*Stored records:*

*-*-*

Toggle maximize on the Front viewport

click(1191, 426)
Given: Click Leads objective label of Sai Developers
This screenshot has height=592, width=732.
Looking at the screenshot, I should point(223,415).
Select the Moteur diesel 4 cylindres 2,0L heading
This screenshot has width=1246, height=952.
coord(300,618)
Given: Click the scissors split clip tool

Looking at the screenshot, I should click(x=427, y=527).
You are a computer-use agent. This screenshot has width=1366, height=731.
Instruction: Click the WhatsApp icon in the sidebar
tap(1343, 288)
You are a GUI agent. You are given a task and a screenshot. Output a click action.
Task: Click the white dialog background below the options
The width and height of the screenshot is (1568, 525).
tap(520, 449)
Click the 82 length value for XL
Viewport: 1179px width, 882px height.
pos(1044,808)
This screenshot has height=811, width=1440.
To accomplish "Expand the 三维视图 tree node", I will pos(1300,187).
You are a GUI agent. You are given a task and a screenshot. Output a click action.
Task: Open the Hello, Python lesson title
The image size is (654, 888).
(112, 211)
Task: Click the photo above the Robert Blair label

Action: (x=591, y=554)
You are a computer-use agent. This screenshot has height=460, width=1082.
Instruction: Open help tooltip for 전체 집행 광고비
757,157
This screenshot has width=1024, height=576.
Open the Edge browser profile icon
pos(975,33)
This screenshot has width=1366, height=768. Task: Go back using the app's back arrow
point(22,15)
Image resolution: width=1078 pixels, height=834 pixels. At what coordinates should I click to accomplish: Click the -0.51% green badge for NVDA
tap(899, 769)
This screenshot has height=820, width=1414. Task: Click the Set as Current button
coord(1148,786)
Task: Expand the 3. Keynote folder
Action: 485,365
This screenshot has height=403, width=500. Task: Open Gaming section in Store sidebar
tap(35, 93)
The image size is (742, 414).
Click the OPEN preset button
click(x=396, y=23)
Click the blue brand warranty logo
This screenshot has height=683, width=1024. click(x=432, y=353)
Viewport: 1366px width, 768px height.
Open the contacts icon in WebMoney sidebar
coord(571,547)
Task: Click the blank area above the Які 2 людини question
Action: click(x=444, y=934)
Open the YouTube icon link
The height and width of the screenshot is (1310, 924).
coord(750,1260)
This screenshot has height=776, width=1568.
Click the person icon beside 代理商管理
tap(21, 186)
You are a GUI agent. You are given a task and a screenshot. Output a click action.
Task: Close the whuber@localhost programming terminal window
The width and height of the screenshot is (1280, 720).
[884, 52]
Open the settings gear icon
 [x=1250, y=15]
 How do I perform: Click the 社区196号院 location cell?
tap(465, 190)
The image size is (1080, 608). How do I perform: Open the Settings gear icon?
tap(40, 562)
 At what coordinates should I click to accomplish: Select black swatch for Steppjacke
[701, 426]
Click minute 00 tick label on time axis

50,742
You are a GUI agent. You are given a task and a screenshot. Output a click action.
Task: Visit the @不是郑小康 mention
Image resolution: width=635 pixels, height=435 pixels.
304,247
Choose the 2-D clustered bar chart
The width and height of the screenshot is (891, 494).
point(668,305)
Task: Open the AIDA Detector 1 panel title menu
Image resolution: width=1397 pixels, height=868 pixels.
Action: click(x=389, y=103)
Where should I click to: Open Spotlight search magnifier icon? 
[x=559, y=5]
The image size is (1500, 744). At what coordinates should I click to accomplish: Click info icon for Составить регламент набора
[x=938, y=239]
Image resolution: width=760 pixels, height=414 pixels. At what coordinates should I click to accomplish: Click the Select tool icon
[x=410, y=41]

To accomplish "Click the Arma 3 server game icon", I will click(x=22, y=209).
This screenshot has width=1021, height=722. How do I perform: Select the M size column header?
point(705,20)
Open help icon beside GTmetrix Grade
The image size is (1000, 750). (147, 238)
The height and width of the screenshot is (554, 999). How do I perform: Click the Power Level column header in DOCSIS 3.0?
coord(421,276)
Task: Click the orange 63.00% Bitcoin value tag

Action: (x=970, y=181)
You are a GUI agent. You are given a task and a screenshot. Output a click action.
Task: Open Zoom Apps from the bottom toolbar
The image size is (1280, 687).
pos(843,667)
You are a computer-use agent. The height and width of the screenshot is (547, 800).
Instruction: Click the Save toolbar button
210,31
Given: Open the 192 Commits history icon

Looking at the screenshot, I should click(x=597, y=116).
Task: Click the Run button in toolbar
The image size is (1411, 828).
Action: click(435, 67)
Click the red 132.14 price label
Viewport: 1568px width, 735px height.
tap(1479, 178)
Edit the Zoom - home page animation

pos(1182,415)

*-*-*

*Action item:* Your response must contain all of the records, copied exactly.

*Written response:*
Toggle maximize on the Front viewport

click(1191, 426)
Given: Click Leads objective label of Sai Developers
This screenshot has height=592, width=732.
Looking at the screenshot, I should point(223,415).
Select the Moteur diesel 4 cylindres 2,0L heading
This screenshot has width=1246, height=952.
coord(300,618)
Given: Click the scissors split clip tool

Looking at the screenshot, I should click(x=427, y=527).
You are a computer-use agent. This screenshot has width=1366, height=731.
Instruction: Click the WhatsApp icon in the sidebar
tap(1343, 288)
You are a GUI agent. You are given a task and a screenshot. Output a click action.
Task: Click the white dialog background below the options
The width and height of the screenshot is (1568, 525).
tap(520, 449)
Click the 82 length value for XL
Viewport: 1179px width, 882px height.
pos(1044,808)
This screenshot has height=811, width=1440.
To accomplish "Expand the 三维视图 tree node", I will pos(1300,187).
You are a GUI agent. You are given a task and a screenshot. Output a click action.
Task: Open the Hello, Python lesson title
The image size is (654, 888).
(112, 211)
Task: Click the photo above the Robert Blair label

Action: (x=591, y=554)
You are a computer-use agent. This screenshot has height=460, width=1082.
Instruction: Open help tooltip for 전체 집행 광고비
757,157
This screenshot has width=1024, height=576.
Open the Edge browser profile icon
pos(975,33)
This screenshot has width=1366, height=768. Task: Go back using the app's back arrow
point(22,15)
Image resolution: width=1078 pixels, height=834 pixels. At what coordinates should I click to accomplish: Click the -0.51% green badge for NVDA
tap(899, 769)
This screenshot has height=820, width=1414. Task: Click the Set as Current button
coord(1148,786)
Task: Expand the 3. Keynote folder
Action: 485,365
This screenshot has height=403, width=500. Task: Open Gaming section in Store sidebar
tap(35, 93)
The image size is (742, 414).
Click the OPEN preset button
click(x=396, y=23)
Click the blue brand warranty logo
This screenshot has height=683, width=1024. click(x=432, y=353)
Viewport: 1366px width, 768px height.
Open the contacts icon in WebMoney sidebar
coord(571,547)
Task: Click the blank area above the Які 2 людини question
Action: click(x=444, y=934)
Open the YouTube icon link
The height and width of the screenshot is (1310, 924).
coord(750,1260)
This screenshot has height=776, width=1568.
Click the person icon beside 代理商管理
tap(21, 186)
You are a GUI agent. You are given a task and a screenshot. Output a click action.
Task: Close the whuber@localhost programming terminal window
The width and height of the screenshot is (1280, 720).
[884, 52]
Open the settings gear icon
 [x=1250, y=15]
 How do I perform: Click the 社区196号院 location cell?
tap(465, 190)
The image size is (1080, 608). How do I perform: Open the Settings gear icon?
tap(40, 562)
 At what coordinates should I click to accomplish: Select black swatch for Steppjacke
[701, 426]
Click minute 00 tick label on time axis

50,742
You are a GUI agent. You are given a task and a screenshot. Output a click action.
Task: Visit the @不是郑小康 mention
Image resolution: width=635 pixels, height=435 pixels.
304,247
Choose the 2-D clustered bar chart
The width and height of the screenshot is (891, 494).
point(668,305)
Task: Open the AIDA Detector 1 panel title menu
Image resolution: width=1397 pixels, height=868 pixels.
Action: click(x=389, y=103)
Where should I click to: Open Spotlight search magnifier icon? 
[x=559, y=5]
The image size is (1500, 744). At what coordinates should I click to accomplish: Click info icon for Составить регламент набора
[x=938, y=239]
Image resolution: width=760 pixels, height=414 pixels. At what coordinates should I click to accomplish: Click the Select tool icon
[x=410, y=41]

To accomplish "Click the Arma 3 server game icon", I will click(x=22, y=209).
This screenshot has width=1021, height=722. How do I perform: Select the M size column header?
point(705,20)
Open help icon beside GTmetrix Grade
The image size is (1000, 750). (147, 238)
The height and width of the screenshot is (554, 999). How do I perform: Click the Power Level column header in DOCSIS 3.0?
coord(421,276)
Task: Click the orange 63.00% Bitcoin value tag

Action: (x=970, y=181)
You are a GUI agent. You are given a task and a screenshot. Output a click action.
Task: Open Zoom Apps from the bottom toolbar
The image size is (1280, 687).
pos(843,667)
You are a computer-use agent. The height and width of the screenshot is (547, 800).
Instruction: Click the Save toolbar button
210,31
Given: Open the 192 Commits history icon

Looking at the screenshot, I should click(x=597, y=116).
Task: Click the Run button in toolbar
The image size is (1411, 828).
Action: click(435, 67)
Click the red 132.14 price label
Viewport: 1568px width, 735px height.
tap(1479, 178)
Edit the Zoom - home page animation

pos(1182,415)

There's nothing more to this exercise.